Ele suspirou; um som doloroso demais – Minha mãe morreu em um dia como aquele.

As pontas dos meus dedos passearam por seu rosto, prescrutando por sua dor, tentando absorvê-la através de minhas digitais. — Sinto muito. - eu disse, sincera. – Se eu pudesse...

— Eu sei – Kaio virou o rosto para que seus lábios pousassem na palma de minha mão. Pensei em roubar aquele toque fugaz. Trancá-lo dentro do meu punho e à noite, quando todos estivessem em seus sonhos, silenciosamente fazendo suas preces por aquilo que desejam, eu derramaria seu beijo em meu coração e não teria que sonhar ou pedir aos céus por nada mais. — Você faz melhorar.

Sai de meus pensamentos ferozes, um tanto surpresa – Faço?

Kaio me lançou um olhar, por baixo de seus cílios. — Sempre tão perdida dentro de seus pensamentos, suas histórias. Sempre tão sonhadora... - deu de ombros – sei que não posso te seguir, mas cada vez que me perco, encontro um pouco de mim mesmo em você.

Aproximo-me um pouco mais, encarando seu rosto muito perto, descansando minha testa na sua. — Isso é loucura.

— Eu sei, - move os lábios em um sussurro quase inaudível.- mas eu não posso evitar: a loucura é tudo que preenche meus sonhos. A loucura é o que me faz sentir vivo, como nada sã e normal faz.
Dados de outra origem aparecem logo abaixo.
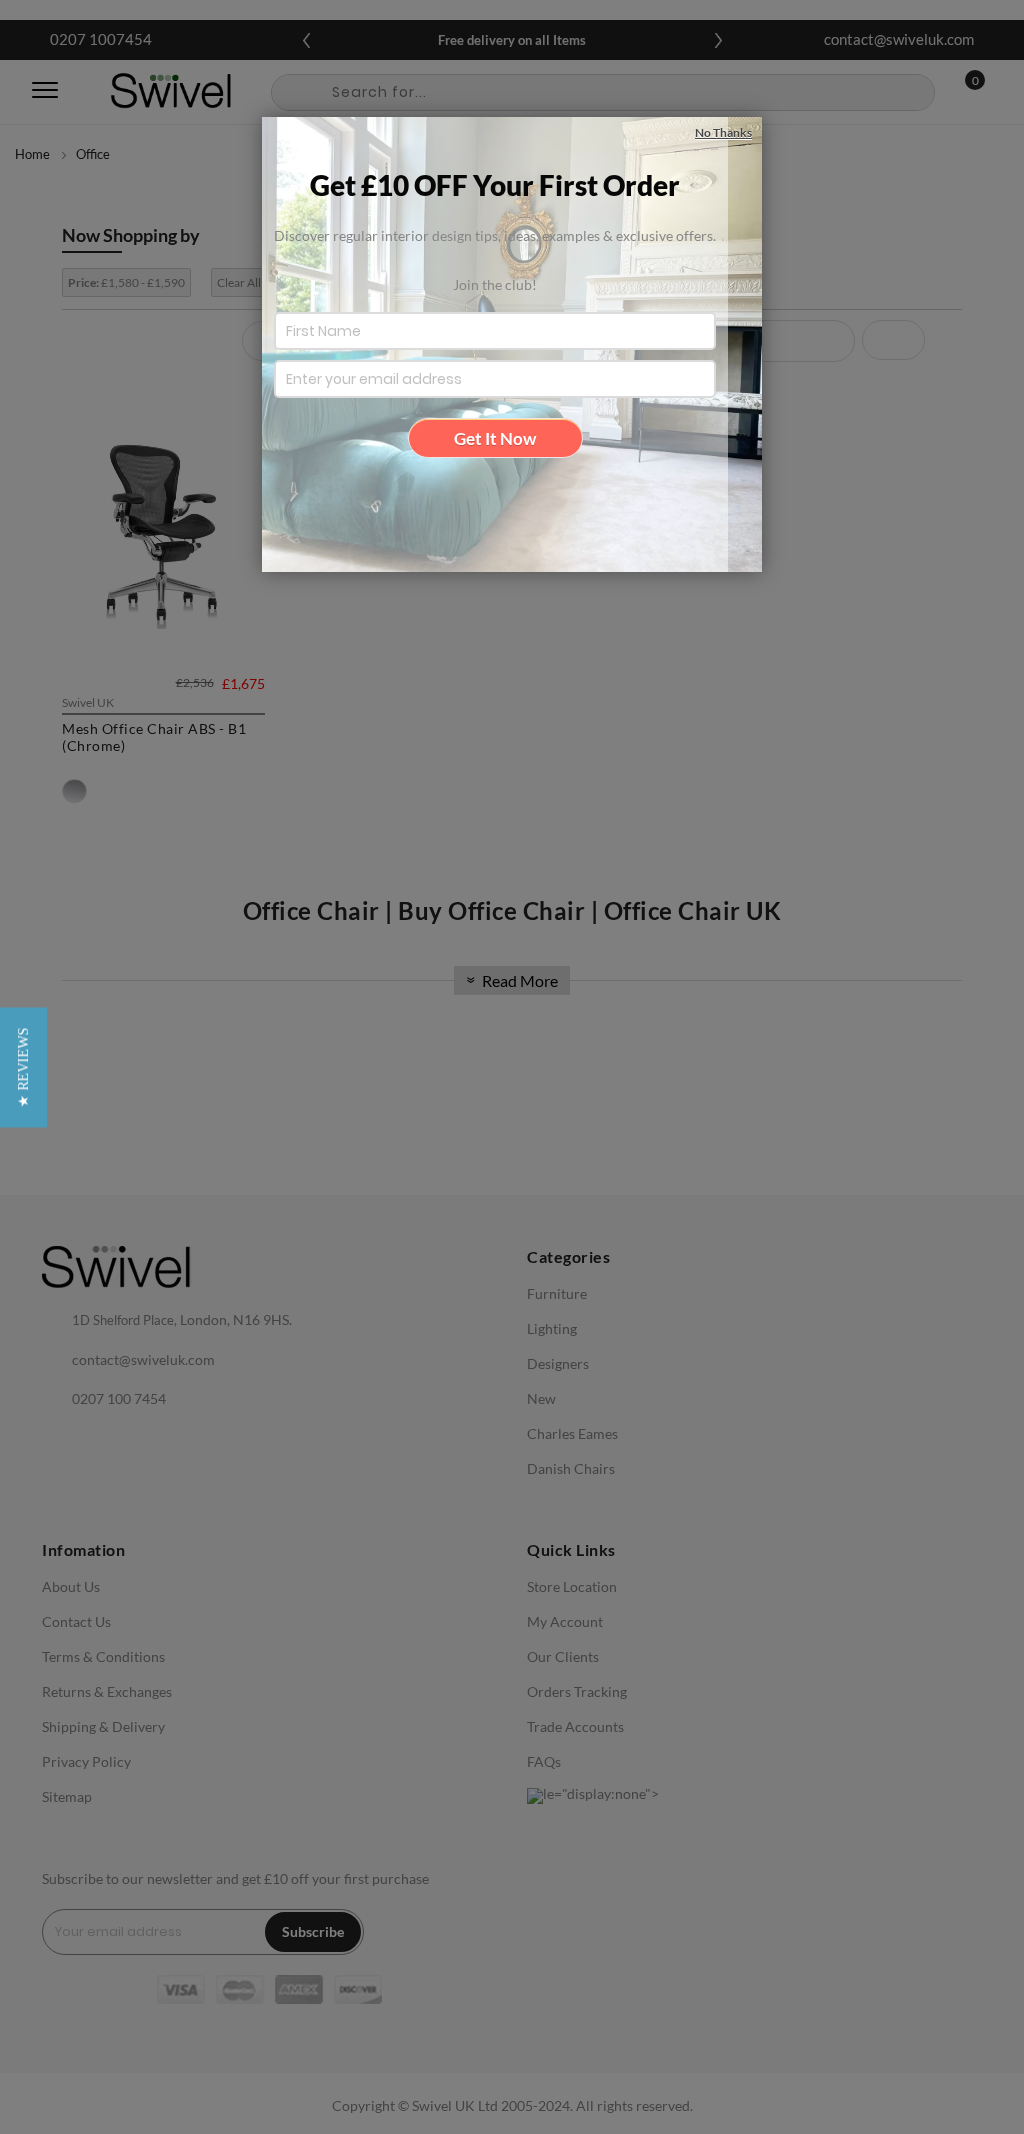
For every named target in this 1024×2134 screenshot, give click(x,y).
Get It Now (495, 438)
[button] (23, 1067)
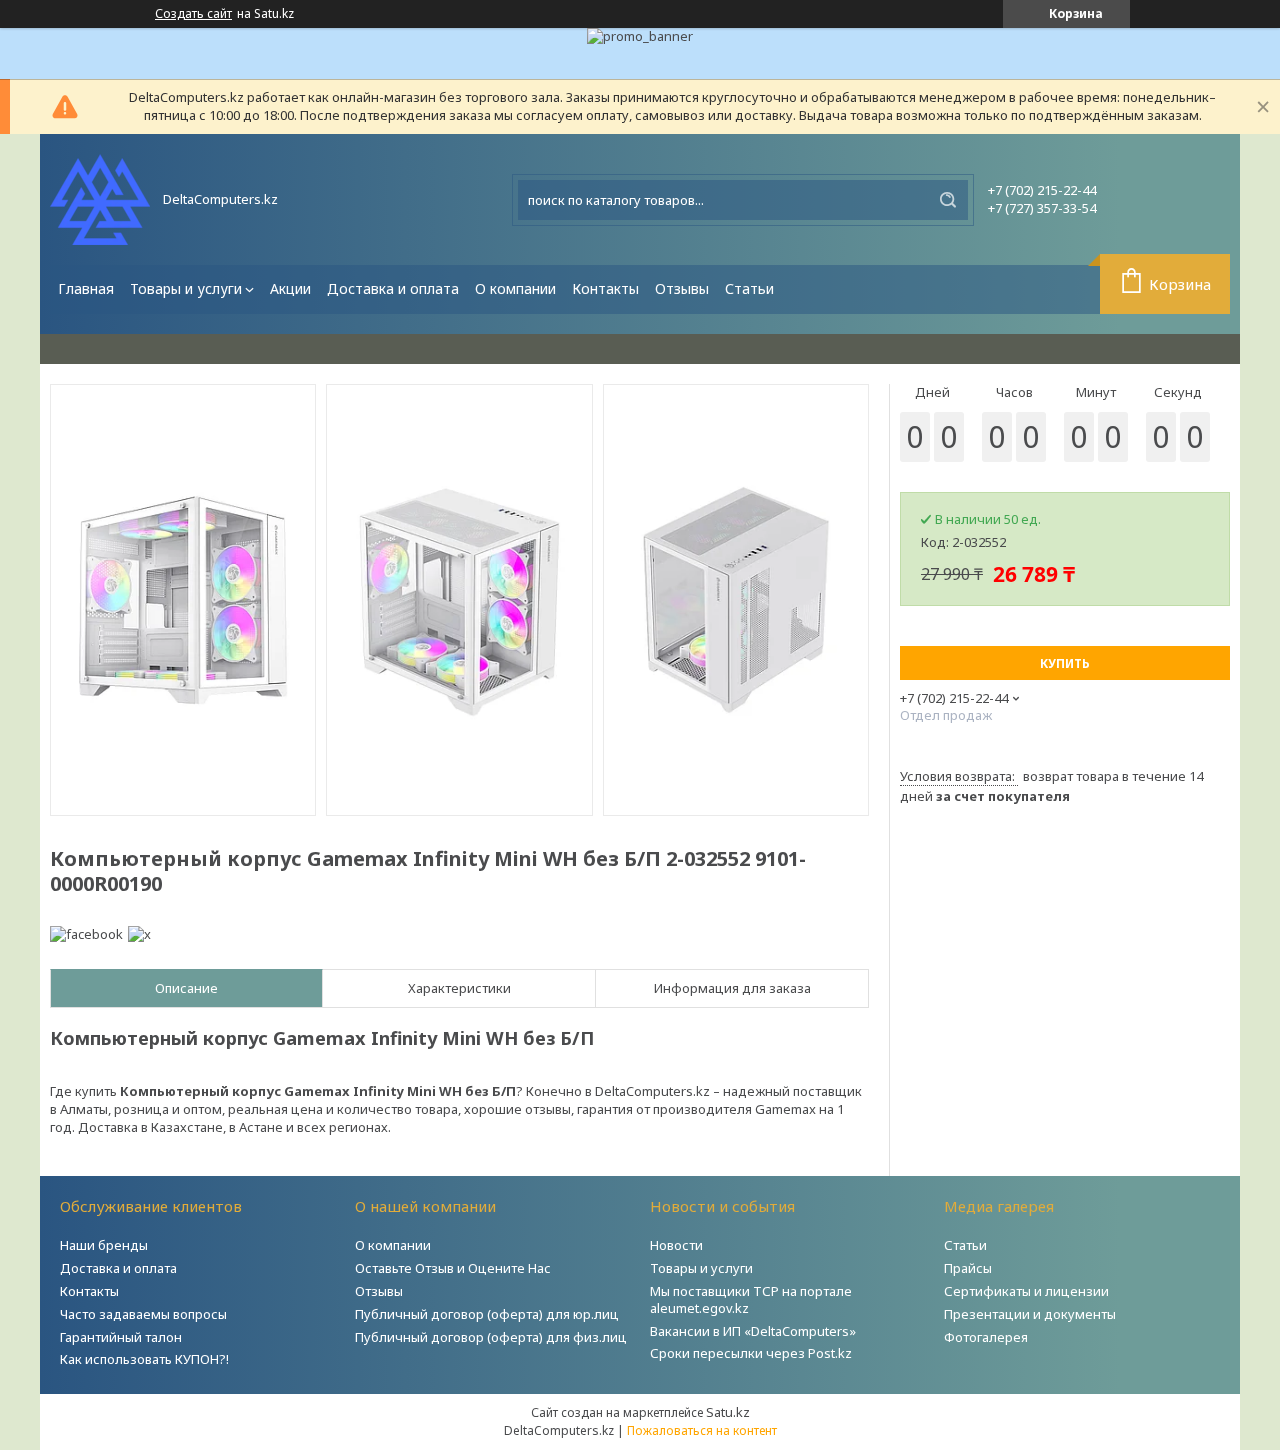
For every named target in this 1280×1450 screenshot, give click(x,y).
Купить (1065, 663)
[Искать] (948, 200)
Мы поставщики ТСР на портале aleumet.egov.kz (751, 1299)
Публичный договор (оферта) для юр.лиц (487, 1314)
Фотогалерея (986, 1337)
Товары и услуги (186, 288)
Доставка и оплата (393, 288)
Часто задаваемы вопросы (143, 1314)
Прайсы (968, 1268)
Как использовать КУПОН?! (144, 1359)
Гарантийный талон (121, 1337)
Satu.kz (728, 1412)
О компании (515, 288)
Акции (290, 288)
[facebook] (86, 934)
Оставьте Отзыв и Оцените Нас (453, 1268)
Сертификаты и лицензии (1026, 1291)
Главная (86, 288)
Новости (676, 1245)
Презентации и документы (1030, 1314)
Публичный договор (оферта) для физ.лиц (491, 1337)
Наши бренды (104, 1245)
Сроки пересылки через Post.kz (751, 1353)
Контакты (605, 288)
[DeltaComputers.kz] (100, 199)
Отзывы (682, 288)
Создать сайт (193, 14)
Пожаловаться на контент (702, 1430)
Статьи (749, 288)
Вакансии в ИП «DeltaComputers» (753, 1331)
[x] (139, 934)
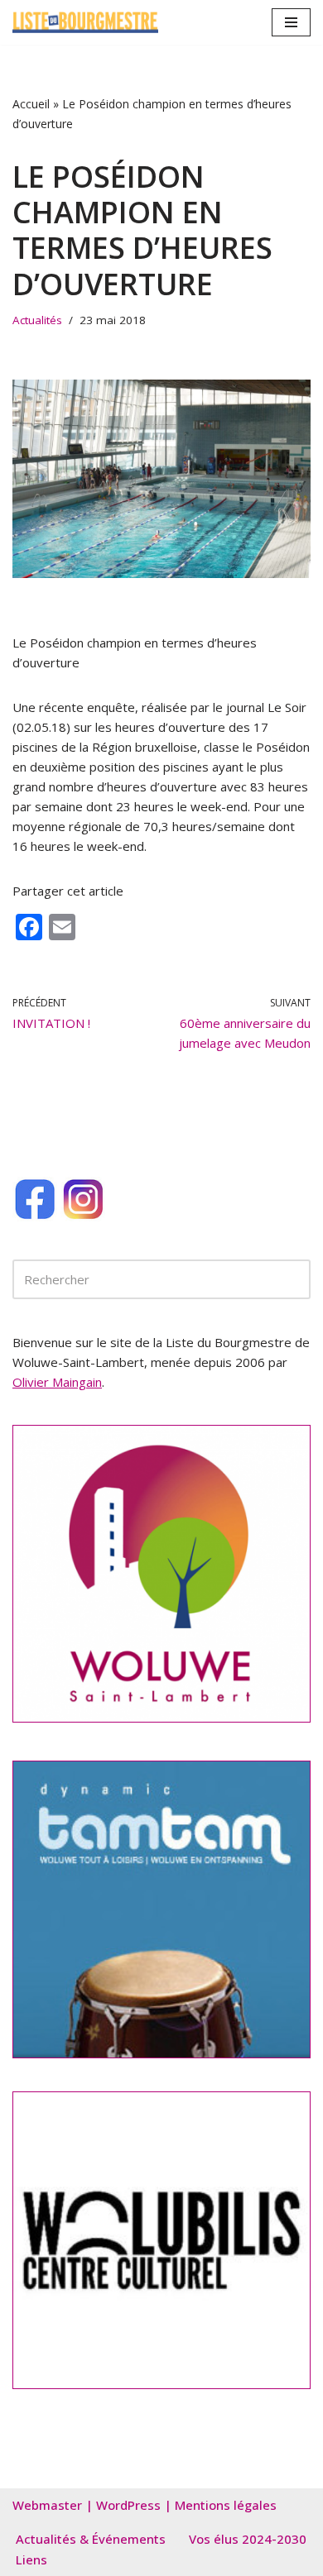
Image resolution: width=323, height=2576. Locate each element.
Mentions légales (226, 2505)
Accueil (31, 104)
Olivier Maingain (57, 1382)
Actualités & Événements (91, 2539)
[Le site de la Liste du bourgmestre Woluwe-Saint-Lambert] (85, 22)
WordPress (128, 2505)
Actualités (37, 320)
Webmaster (47, 2505)
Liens (31, 2559)
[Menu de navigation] (291, 22)
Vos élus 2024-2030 (247, 2539)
Respiro o ar que compartilhávamos, tentando não me aproximar demais e roçar acidentalmente meus lábios nos seus. Seus olhos queimam. Bom Deus, eles me queimam, como o calor do sol ou o fogo nunca faria; pois nestas chamas eu me jogaria livre e espontaneamente, com um sorriso em meus lábios. Gosto de como queima.

— De que são feitos esses seus sonhos loucos? – pergunto sem fôlego e nem um pouco envergonhada. Com Kaio não há barreiras ou constrangimento ou lembranças do mundo. Só há eu, ele e um monte de emoções preenchendo o ar. Suas mãos em minha cintura me apertam, puxando-me até que eu estou quase sentada em seu colo. Seus lábios pousam em meu queixo, os dentes saindo por um segundo, mordendo-me apenas um pouco e logo ele está respondendo a maldita questão.

— Desejos. – Kaio responde roucamente. — Atualmente eu tenho perdido o sono desejando, desejando, desejando... não estar assim tão quebrado, que não fosse tão impossível. Desejando ser tudo o que alguém precisa. Desejando ser desejado. Desejando algo que não posso ter.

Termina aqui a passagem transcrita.